HISTORIAS AMERICANAS ¿SOY FETICHISTA?
HISTORIAS AMERICANAS
¿SOY FETICHISTA?
Cierta mañana me encontraba en el servicio de caballeros de un bar de muy mala fama en pleno corazón de un barrio marginal del Bronx, lavándome las manos costumbre habitual en mí después de haberlas empleado en sujetar cierta parte muy apreciada de mi anatomía, cuando entró allí una mujer. Iba a comunicarle con marcada ironía que se había equivocado de lugar, cuando ella mirándome angustiada, me suplicó redondeados por el miedo sus bonitos ojos azules como zafiros, muy agitada su respiración:
—¡Por favor, caballero, ayúdeme a huir! Corro un gran peligro. Afuera en el bar hay dos hombres malvados que me quieren secuestrar.
La creí y me dispuse a prestarle mi colaboración. Debido a mi naturaleza quijotesca nunca he abandonado a una dama en apuros, y en aquel caso menos pues ella era joven, guapa y tenía bien proporcionadas todas esas formas femeninas que a los hombres, que no tenemos el gusto distraído, suelen excitarnos sobremanera.
Al fondo de los urinarios había una pequeña ventana. Decidido le dije señalándola:
—Escucha, princesa, si consigo abrirla, podrás escapar por ahí.
Los pestillos de cada lado de la ventana estaban bastante sucios y oxidados. Soy uno de esos tipos afortunados que cuando lo considero preciso puedo doblar mi fuerza habitual, siempre y cuando no se me exija emplearla en algún trabajo duro que no me ilusiona realizar.
Finalmente llevando a cabo un esfuerzo titánico mis musculosos brazos lograron levantar aquella maldita hoja acristalada hasta arriba del todo.
Ella que llevaba el pelo color cerveza sin espuma suelto y jugaba a soplarlo para que no le estorbara la visión, se había quitado sus zapatos de altos tacones finos como palos de chupa-chups, tuvo una nueva petición para mí:
—Tendrá que ayudarme a subir, caballero. La ventana está muy alta.

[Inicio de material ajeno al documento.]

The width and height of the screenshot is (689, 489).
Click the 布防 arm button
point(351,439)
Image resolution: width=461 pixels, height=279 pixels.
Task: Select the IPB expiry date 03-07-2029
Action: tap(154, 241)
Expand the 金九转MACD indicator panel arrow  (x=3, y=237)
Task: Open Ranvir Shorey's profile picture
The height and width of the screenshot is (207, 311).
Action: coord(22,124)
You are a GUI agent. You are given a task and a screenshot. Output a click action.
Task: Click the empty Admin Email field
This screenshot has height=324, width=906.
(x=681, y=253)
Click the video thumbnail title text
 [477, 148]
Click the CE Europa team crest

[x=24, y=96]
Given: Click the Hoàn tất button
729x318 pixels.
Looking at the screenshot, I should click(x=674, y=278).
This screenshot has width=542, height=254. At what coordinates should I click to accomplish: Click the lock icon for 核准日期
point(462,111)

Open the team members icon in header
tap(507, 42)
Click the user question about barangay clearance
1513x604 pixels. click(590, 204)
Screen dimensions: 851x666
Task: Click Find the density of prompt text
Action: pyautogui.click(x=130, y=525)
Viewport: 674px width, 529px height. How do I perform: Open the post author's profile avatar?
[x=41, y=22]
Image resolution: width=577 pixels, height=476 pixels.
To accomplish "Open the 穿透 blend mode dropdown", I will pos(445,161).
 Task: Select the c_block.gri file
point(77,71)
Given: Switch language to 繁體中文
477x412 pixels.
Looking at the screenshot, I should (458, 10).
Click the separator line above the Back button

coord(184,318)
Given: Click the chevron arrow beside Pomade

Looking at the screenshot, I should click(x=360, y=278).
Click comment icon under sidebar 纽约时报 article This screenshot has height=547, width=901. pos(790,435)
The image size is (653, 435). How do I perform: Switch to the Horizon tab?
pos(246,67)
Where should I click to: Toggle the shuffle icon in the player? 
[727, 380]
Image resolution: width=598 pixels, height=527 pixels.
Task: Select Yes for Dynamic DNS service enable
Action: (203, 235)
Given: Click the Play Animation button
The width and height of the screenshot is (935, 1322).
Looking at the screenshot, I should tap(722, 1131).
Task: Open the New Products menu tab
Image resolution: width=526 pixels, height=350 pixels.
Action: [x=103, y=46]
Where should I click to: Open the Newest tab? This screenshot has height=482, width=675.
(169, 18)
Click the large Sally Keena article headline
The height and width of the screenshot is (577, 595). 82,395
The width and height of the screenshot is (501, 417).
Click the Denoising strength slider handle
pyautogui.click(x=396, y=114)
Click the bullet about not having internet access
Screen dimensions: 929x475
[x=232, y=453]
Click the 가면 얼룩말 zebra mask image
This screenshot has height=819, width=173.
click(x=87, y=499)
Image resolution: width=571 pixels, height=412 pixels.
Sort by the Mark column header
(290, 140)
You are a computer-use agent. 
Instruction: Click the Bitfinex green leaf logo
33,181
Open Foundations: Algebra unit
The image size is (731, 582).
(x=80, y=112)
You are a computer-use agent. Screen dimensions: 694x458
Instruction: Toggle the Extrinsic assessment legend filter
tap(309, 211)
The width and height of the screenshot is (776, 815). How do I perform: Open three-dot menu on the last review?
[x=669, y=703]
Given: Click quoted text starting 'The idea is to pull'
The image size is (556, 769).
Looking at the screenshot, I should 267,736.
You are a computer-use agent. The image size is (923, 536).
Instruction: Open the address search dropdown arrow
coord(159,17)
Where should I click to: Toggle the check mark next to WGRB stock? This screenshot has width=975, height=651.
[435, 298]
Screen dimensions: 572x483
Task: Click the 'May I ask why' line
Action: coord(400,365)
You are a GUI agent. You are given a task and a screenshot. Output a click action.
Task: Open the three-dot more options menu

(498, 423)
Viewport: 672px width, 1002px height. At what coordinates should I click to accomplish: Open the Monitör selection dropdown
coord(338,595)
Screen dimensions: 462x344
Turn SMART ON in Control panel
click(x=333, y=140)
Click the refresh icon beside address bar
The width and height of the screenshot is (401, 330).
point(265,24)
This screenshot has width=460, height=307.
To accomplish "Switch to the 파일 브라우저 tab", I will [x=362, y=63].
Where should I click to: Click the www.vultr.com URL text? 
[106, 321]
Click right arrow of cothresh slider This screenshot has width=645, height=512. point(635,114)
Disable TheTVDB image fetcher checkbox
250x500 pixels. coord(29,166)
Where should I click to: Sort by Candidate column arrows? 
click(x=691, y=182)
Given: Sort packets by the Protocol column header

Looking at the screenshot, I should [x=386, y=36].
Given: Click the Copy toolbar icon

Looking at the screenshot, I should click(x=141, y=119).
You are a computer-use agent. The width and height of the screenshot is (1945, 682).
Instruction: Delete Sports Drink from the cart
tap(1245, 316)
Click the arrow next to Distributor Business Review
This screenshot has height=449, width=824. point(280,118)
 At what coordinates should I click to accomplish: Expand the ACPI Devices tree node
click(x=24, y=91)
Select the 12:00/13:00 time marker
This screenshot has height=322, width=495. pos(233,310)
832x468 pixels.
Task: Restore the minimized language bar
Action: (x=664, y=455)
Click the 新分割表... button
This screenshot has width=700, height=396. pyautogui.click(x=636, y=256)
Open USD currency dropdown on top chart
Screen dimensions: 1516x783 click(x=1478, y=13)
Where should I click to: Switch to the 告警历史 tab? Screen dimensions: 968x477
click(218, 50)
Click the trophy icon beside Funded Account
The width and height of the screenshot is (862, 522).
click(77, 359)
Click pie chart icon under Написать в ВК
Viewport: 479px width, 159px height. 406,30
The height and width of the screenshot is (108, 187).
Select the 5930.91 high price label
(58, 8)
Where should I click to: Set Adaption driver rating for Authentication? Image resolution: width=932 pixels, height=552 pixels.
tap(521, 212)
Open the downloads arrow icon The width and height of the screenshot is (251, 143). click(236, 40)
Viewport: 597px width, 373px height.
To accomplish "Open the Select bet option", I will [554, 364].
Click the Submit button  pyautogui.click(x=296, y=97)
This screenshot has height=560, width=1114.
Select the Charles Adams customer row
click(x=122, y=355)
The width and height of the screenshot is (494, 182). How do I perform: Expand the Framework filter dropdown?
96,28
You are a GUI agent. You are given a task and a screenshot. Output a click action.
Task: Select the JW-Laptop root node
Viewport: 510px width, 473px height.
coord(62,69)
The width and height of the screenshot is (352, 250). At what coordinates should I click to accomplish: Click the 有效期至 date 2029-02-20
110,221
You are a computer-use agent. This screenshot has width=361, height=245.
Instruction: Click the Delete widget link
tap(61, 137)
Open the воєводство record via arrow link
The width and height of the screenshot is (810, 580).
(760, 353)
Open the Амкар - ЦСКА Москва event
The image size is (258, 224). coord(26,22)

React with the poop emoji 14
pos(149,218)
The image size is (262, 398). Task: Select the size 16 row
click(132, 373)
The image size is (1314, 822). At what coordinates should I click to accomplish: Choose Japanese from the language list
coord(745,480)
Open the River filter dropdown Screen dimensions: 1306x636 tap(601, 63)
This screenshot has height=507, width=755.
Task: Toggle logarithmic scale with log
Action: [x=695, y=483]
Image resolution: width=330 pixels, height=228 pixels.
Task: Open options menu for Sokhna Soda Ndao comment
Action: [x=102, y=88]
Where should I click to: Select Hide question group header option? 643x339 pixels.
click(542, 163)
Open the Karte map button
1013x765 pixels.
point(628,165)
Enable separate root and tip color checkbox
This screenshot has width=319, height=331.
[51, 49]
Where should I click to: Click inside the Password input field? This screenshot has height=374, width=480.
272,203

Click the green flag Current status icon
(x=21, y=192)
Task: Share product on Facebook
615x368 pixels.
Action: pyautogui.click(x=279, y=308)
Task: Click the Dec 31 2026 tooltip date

—Muñeca, yo te ayudo hasta a cruzar el firmamento subidos los dos en un avioncito de papel —ofrecí galante, mirando sus redonditos glúteos con el mismo placer que de niño me paraba delante de los escaparates de las pastelerías y emporcaba sus lunas con mis manos sucias de haber estado haciendo el pino, uno de mis más constantes alardes circenses de niñez.
La sujeté por la estrecha cintura y haciendo gala de brazos de gladiador la elevé hasta el hueco de la ventana abierta y cuando ella pasó por él cabeza, brazos y adorables conos mamarios, le coloqué generosas manos en sus entéricas retaguardias y le di un buen empujón. En esta bienintencionada maniobra por mi parte, a ella se le subió hasta las mismas ingles la falda cortita que vestía. Y mi vista como si fuera un cepillo de cariñoso terciopelo recorrió la totalidad de sus largas y bien torneadas piernas y al detenerse en el precioso tanga con puntillitas que ella portaba sentí un gozoso estremecimiento que me recorrió absolutamente todo incluidos los lujuriosos pensamientos. Ella con rapidez se deslizó hasta la calle.
Se le olvidó darme las gracias. Lo atribuí a la apurada situación en la que se encontraba. Me asomé por el hueco de la ventana. Ella, que se había bajado ya la falda, se perdía entre la gente, con sus bonitos zapatos en la mano y contoneando seductoramente las caderas.
Abandoné los servicios. En la barra había dos tipos malcarados, grades como castillos por los que habría apostado doble contra sencillo a que eran despiadados asesinos. Pasé por su lado silbando “Noche de paz” y gané la calle.
Es muy cierto lo que dicen, de que una imagen puede valer más que mil palabras. Yo he empleado bastantes menos en escribir esto y la visión de los muslos y ropa íntima de aquella hermosa mujer en apuros la tengo clavada en la retina desde hace varias semanas y ni se me borra, ni quiero yo que lo haga. Puede que todo se deba a que soy un fetichista y me resisto a admitirlo. Mi educación judío-cristiana puede que tenga mucho que ver con esta resistencia mía a cualquier realidad que pueda atentar contra algún pecado, ¡hay tantos!